**RECORDS TO USE:**
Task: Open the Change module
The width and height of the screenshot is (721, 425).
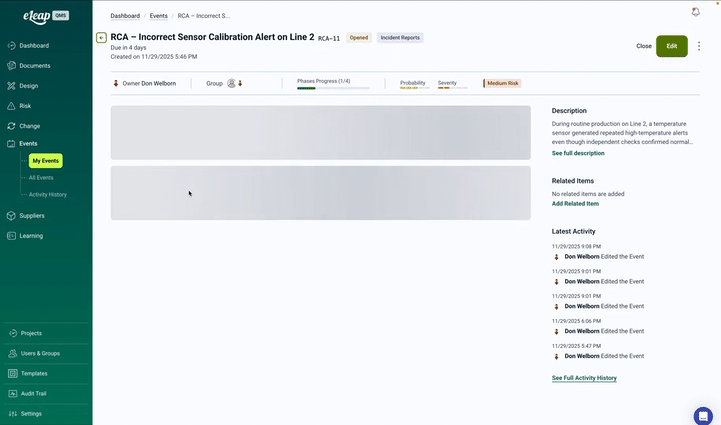Action: click(29, 126)
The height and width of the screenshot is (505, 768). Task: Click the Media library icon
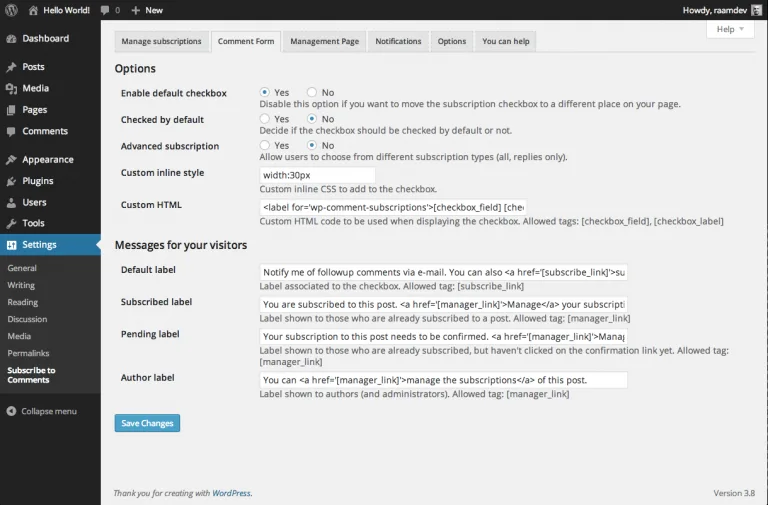click(x=11, y=88)
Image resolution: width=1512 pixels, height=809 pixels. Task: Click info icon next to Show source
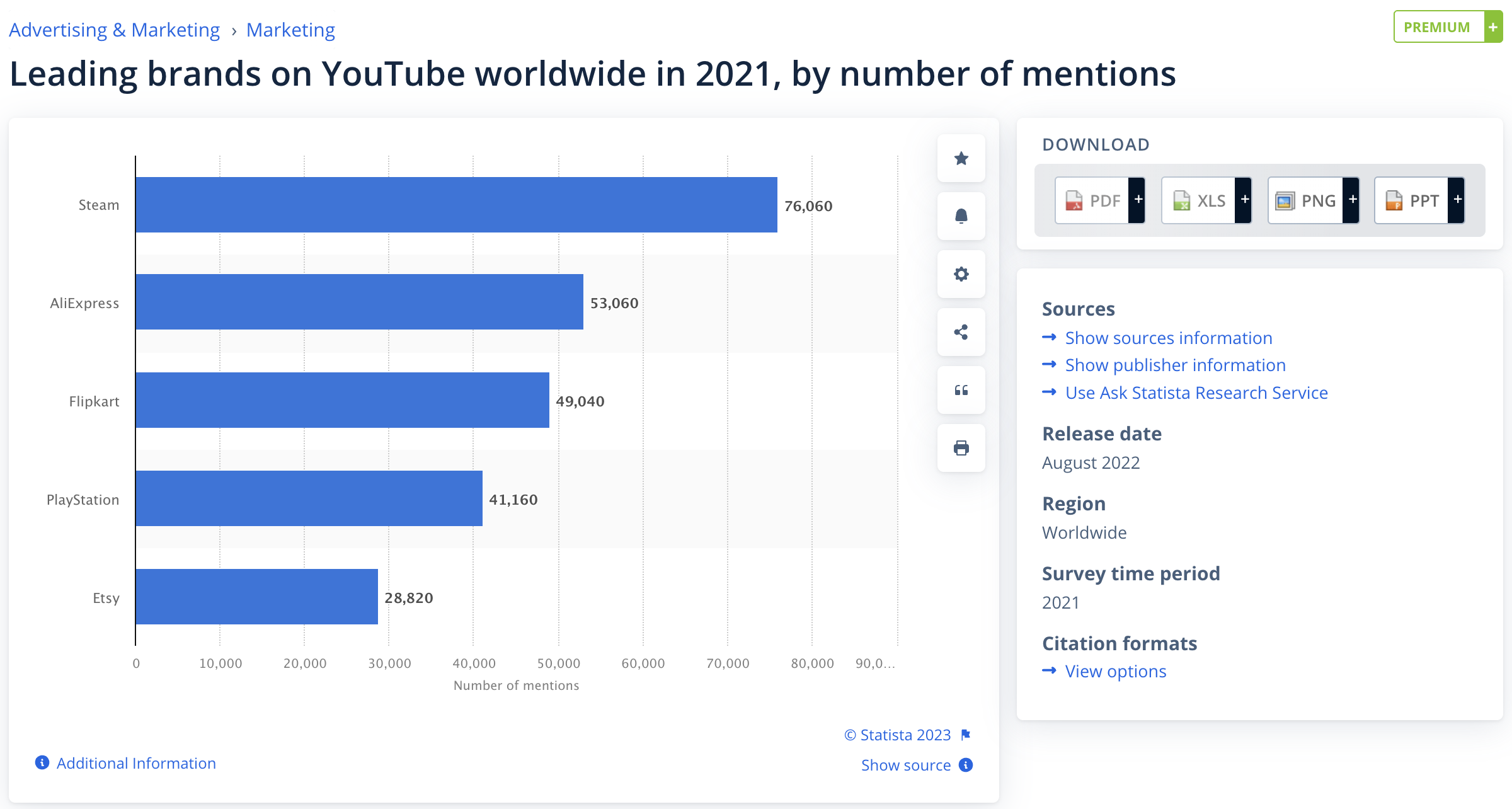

**WHAT YOU WILL DO:** Reproduce every item above word for word, omitting the pictures.

**SOLUTION BELOW:**
Task: Open the Change module
The width and height of the screenshot is (721, 425).
Action: click(29, 126)
The height and width of the screenshot is (505, 768). Task: Click the Media library icon
click(x=11, y=88)
Image resolution: width=1512 pixels, height=809 pixels. Task: Click info icon next to Show source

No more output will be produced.